Hero honoured for ending a street fight praises mum, and Ugandans really want Trevor Noah
An American man honoured by his city council for stopping a teenage street fight credits his mother for his upbringing, Ugandans employ their editing skills to "force" South African comedian Trevor Noah to visit their country and opponents of the US president are making memes from his photos pretending to drive a truck outside the White House.
'A gift with words'
A man who was thrust into the spotlight for breaking up a street fight between two teenagers is once again being acclaimed online.
Ibn Ali Miller, a 26-year-old man from Atlantic City in New Jersey, was honoured for his actions by the local council on Wednesday.
His speech during the city council meeting, in which he paid a touching tribute to his mother Sabrina, has now been viewed by millions of people on Facebook.
At the event Mr Miller tearfully said he grew up in the projects and whenever he got into trouble his mother used to make him read as a punishment.
"She would make me read books and I'd get asked about a short story or a poem," he said.
"People get 15 minutes of fame a lot and I would like to use every second of the 15 minutes to send gratitude to my mother."
He said he was upset that people were so surprised that he had intervened in the fight.
"I'm crying because this whole situation deeply saddens me. The fact that it's unbelievable - this should be very believable, this should be a norm, this should be regular."
Many online showered him with praise for both his delivery in the meeting and the way he dealt with the fighting teenagers.
"With tears streaming down my face, I just want to hug that momma and say good job!! Good job raising a real man that stayed on the right path," one Facebook user said.
Another added: "This is what REAL MEN do. They are the examples to younger generations. Not just by words, but by actions. #BeTheExample".
While one Facebook user said that Mr Miller had a way with words and should be given a role in the school system.
This sentiment was echoed by others: "Imagine how many lives this man can save from doing this. His mom did right by him and she is a testament to how it all starts with parenting. He didn't take the credit either, gave it to his mother and the kids. A good man."
And some also had praise for the teenage boys who had been fighting.
One of the teenagers shared an image of the pair with Mr Miller, captioned: "Just the beginning."
Mr Miller, who is also a father, told Time Magazine: "I'm a Muslim. I was raised by Muslim parents. That's what we were taught in my house, always, growing up."
"For me, I don't look at it like I'm a peacemaker.
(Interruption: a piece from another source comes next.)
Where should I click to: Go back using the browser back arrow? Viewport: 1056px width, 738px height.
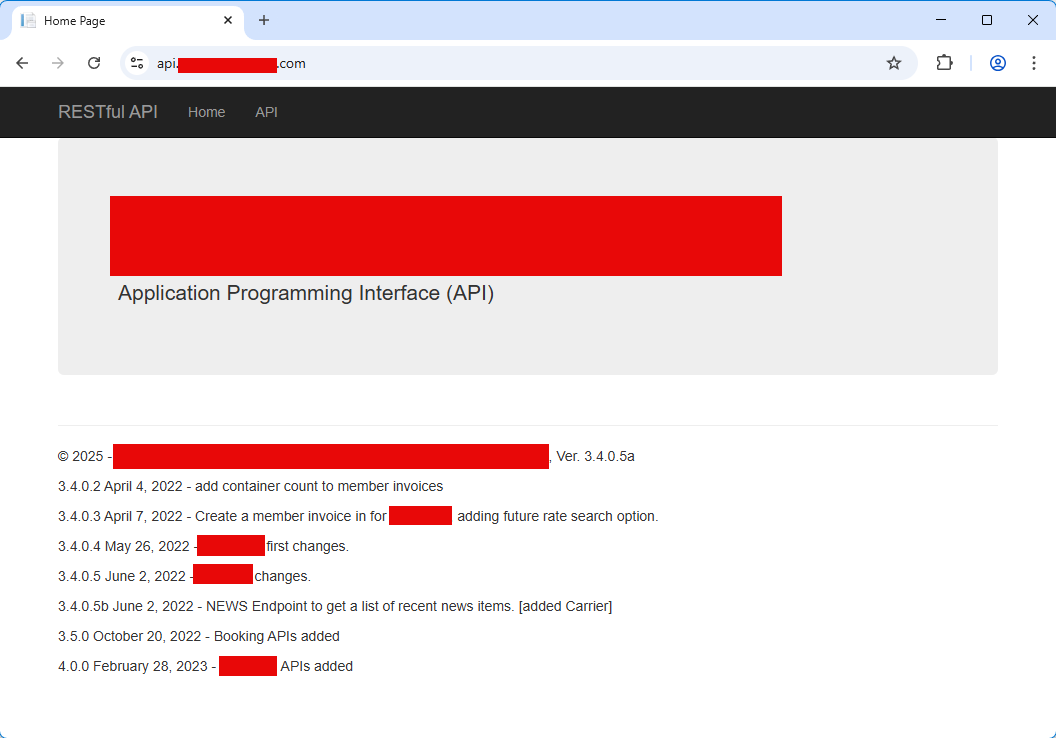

I did what I was supposed to do, what I was raised to do," he added.
His actions had also earlier been praised by NBA star LeBron James who saluted him for stepping in and speaking to the younger generation.
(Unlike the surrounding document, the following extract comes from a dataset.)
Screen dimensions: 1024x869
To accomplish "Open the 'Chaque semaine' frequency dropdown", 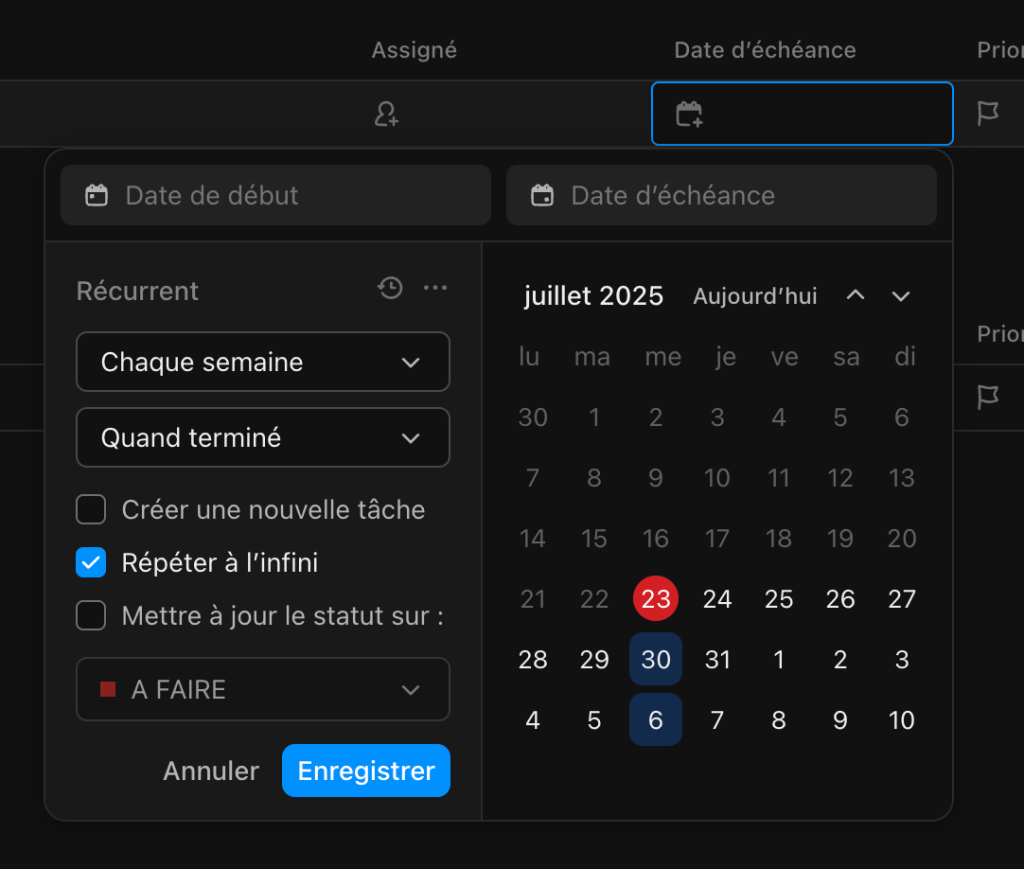I will tap(263, 362).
Ugandans really, really want Trevor Noah to pay them visit
Ugandans on Twitter are sharing doctored images of South African comedian Trevor Noah touring their country.
Why, you ask?
Ugandan online newspaper Matooke Republic reported Thursday that the US-based comedian and host of The Daily Show would be headlining a comedy festival in the country in November.
Mr Noah quickly shot down the claim: "This is a scam, I'm not coming to Uganda."
But Ugandans are having none of it.
They've launched an online campaign, using the Twitter hashtag #TrevorNoahVisitsUganda, showing the comedian "visiting" various sites in their country.
The newspaper which first reported the news said on Facebook that this "confirmed Ugandans have a very good sense of humour...it seems he will come by force".
The online paper told the BBC that it had received this information from a popular Ugandan comedian and event organiser, adding: "We are a reputable media outlet, providing Uganda's only free newspaper and we are not in the fake news and scam business."
A local collective called Kafunda Kreative Photoshopped Mr Noah into several of its images from their #KoiKoiUg project, which aims to use social media to break stereotypes about Uganda.
In a more convincing tone, a Uganda-based regional coffee organisation tweeted at Mr Noah why it thinks he should pay the country a visit.
One Twitter user shared a doctored image of Mr Noah hitching a ride on a bike "along the Kampala road heading to Bwaise".
The comedian also paid a visit - albeit a fictional one - to Uganda's famous Sipi Falls, a series of three waterfalls in the east of the country.
Can someone really go to all those places in just a day?
Mr Noah, Ugandans want you to find out!
Trump in a truck
His role has him in charge of steering a nation.
But on Thursday, US President Donald Trump climbed into the driver's seat of an 18-wheeler while welcoming truck drivers and truck industry leaders to the White House.
And a snap of his facial expression while getting into the truck is now being used by his opponents online.
One Twitter user shared the image, joking that it was the president "driving the country over the cliff".
Another showed Mr Trump instead appearing in a Little Tikes Cozy Coupe.
Mr Trump also appeared to be driving a coin-operated sports car for kids in another doctored GIF.
One captioned the original image as "When you missed the exit for Wendy's" .
And after the vote on the president's healthcare bill was delayed on Thursday because of opposition by some Republicans another user said: "When you find out the health care plan you just publicly bragged about getting voted on today, did not get voted on today."